Moses had been given the unenviable task of leading God’s people up to the Promised Land. God assured Moses that he would not be going alone, God would be with him and would look favorably upon him. But Moses wanted more. Maybe he was thinking something like, I would do this, I maybe could do this is if God would only __________. Moses filled in that blank with “show me Your glorious presence”. When called to go through something difficult or stretching, what would you fill in that blank with? Heal me, make my path straight, make it easier? Not too long ago, I would have filled in that blank with “heal me”. I know now that I need more than that, I want more than that. I also know that obedience to what God has called me to isn’t something that should be filtered through my wants.
So Moses chose to be satisfied with God’s glorious presence.
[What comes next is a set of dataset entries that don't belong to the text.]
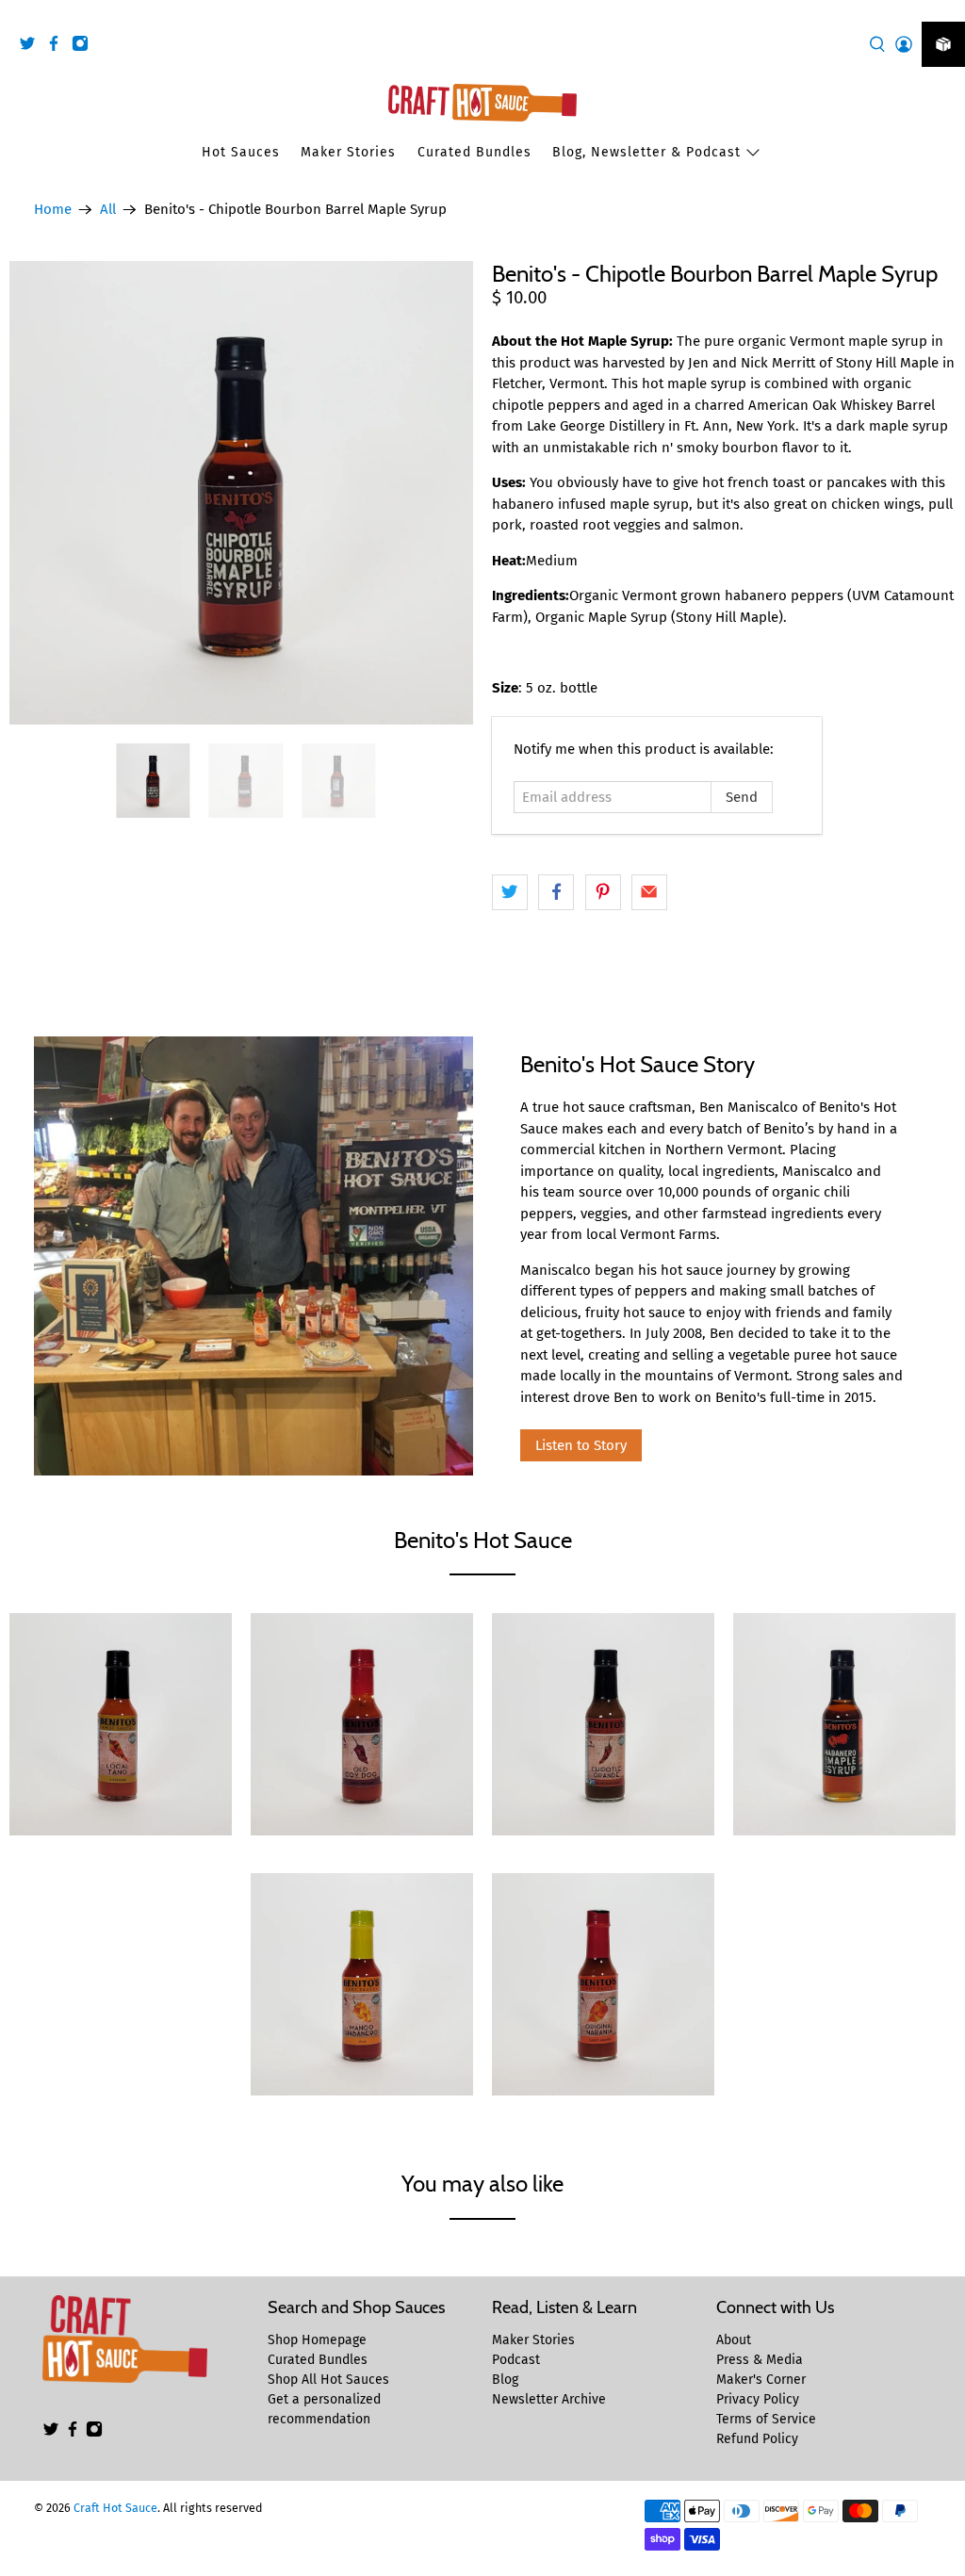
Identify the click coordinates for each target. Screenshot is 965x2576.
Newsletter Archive (549, 2399)
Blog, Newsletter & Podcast (646, 152)
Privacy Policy (757, 2399)
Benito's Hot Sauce (483, 1540)
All (108, 210)
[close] (946, 10)
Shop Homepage (317, 2340)
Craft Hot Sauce (115, 2508)
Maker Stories (348, 152)
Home (53, 210)
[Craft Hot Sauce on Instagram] (85, 47)
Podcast (516, 2360)
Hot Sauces (241, 152)
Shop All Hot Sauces (328, 2380)
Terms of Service (766, 2419)
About (733, 2340)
And God protected Moses from the full impact of His presence and allowed him a glimpse of His glory. As God passed in front of Moses, He called out,
“Yahweh! The Lord!
The God of compassion and mercy!
I am slow to anger
and filled with unfailing love and faithfulness.
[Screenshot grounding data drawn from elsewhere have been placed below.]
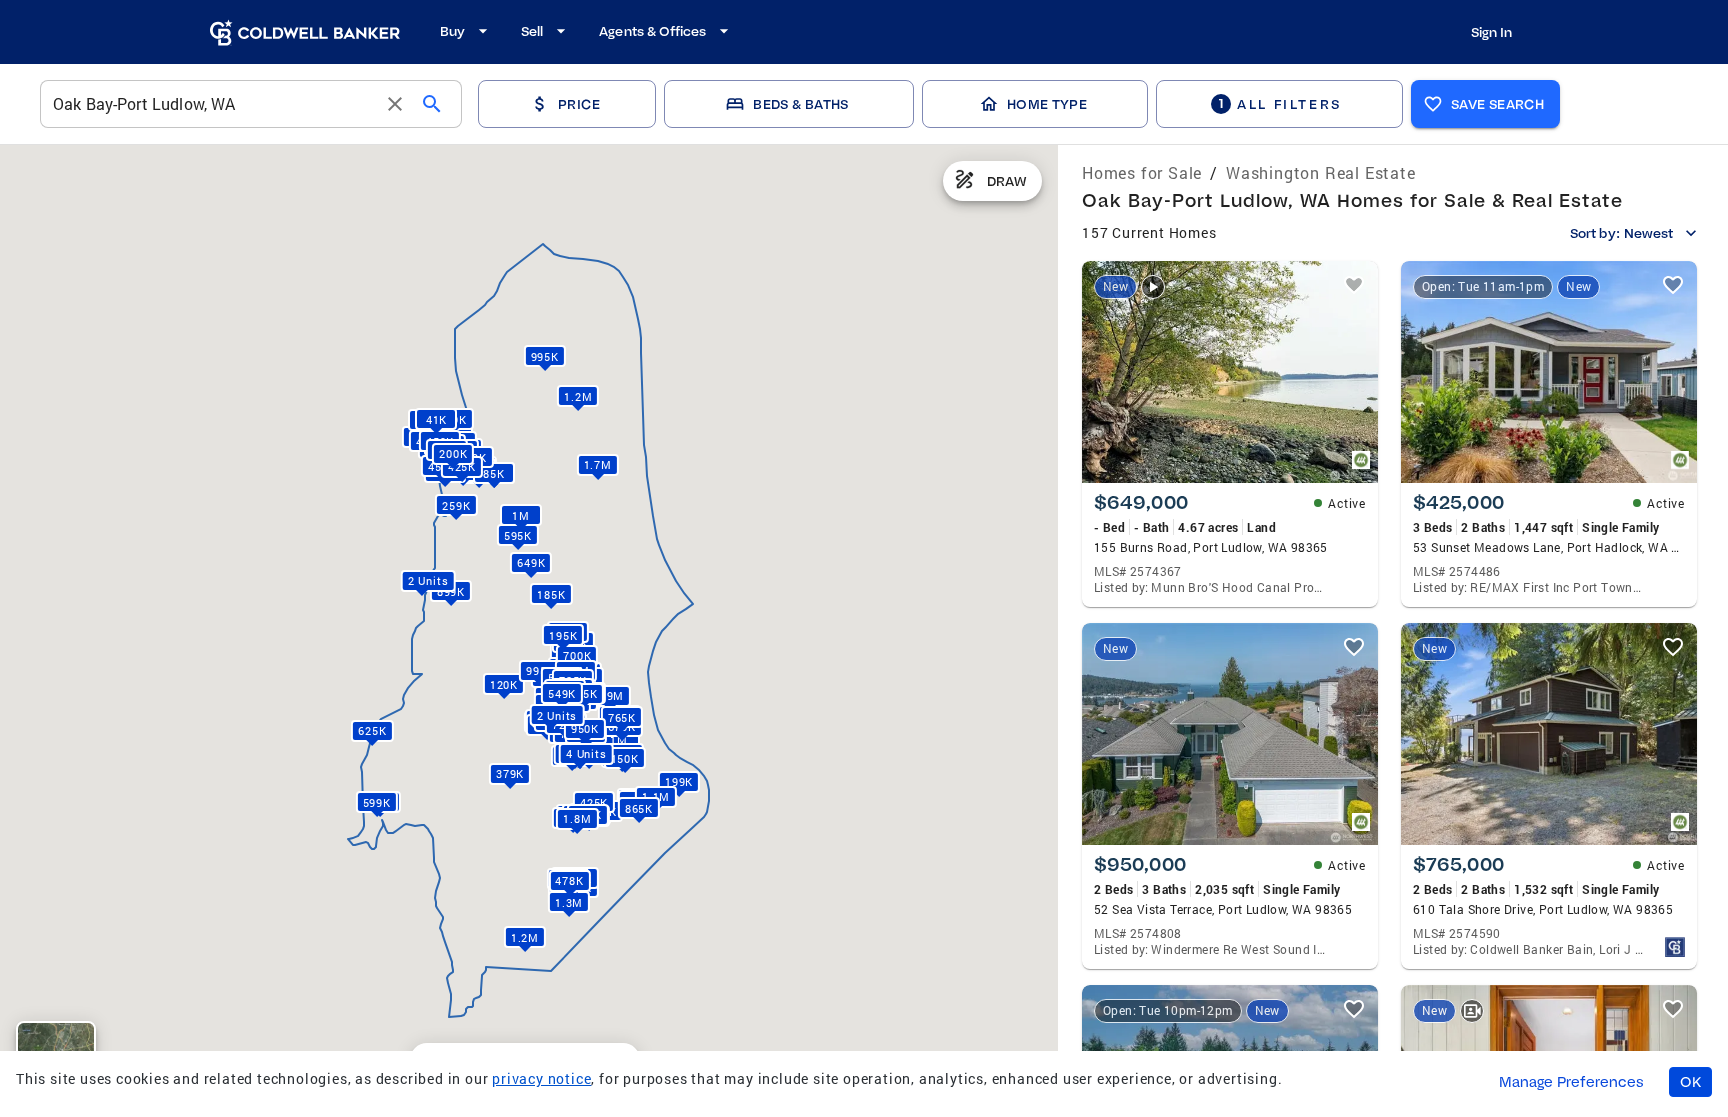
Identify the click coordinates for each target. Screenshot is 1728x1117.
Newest (1648, 233)
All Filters (1280, 103)
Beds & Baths (800, 104)
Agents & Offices (652, 31)
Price (579, 104)
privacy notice (541, 1078)
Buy (452, 31)
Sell (532, 31)
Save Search (1497, 104)
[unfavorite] (1354, 285)
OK (1690, 1082)
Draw (1007, 181)
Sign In (1491, 32)
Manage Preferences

I lavish unfailing love to a thousand generations.
I forgive iniquity, rebellion, and sin…”
Moses, being the wise man that he was, immediately threw himself to the ground and worshipped God, asked for forgiveness and accepted the call to lead the people.
I find this interesting. Moses wanted to see God’s power. And what does God do? He gives Moses a brief list of His characteristics. Instead of revealing Himself as powerful and majestic, He reveals Himself as compassionate and merciful, slow to anger, filled with unfailing love, forgiving, etc…
Imagine yourself in a job interview and asked what your strengths are. How I hate that question. Instead of listing your accomplishments and achievements and skills and such, what if you said, I am loving and kind and merciful and slow to anger and forgiving? Think you would get the job? If God had taken that route with Moses, He could still be listing His accomplishments and achievements and skills and such today. But He didn’t. He chose instead to show Moses His lovingkindness and His love and compassion. And that brought Moses to his knees.
My life would be different, perhaps a lot better if I had no pain at all anymore, but how much better would it be if I just allowed the character of God to be so big in my life that I would never fill in that blank with anything other than just knowing God and His love for me?
God, I pray that You would forgive me for all the times I hesitated to pursue You and the things You want for me because I was waiting on You to fill in the blank with one more request from me. When I think of Your mercy and compassion and unfailing love, I too, am brought to my knees. That You love me is more than enough; way more than I deserve. Thank You for Your grace in leading me through this healing journey in Your way and not mine. Amen.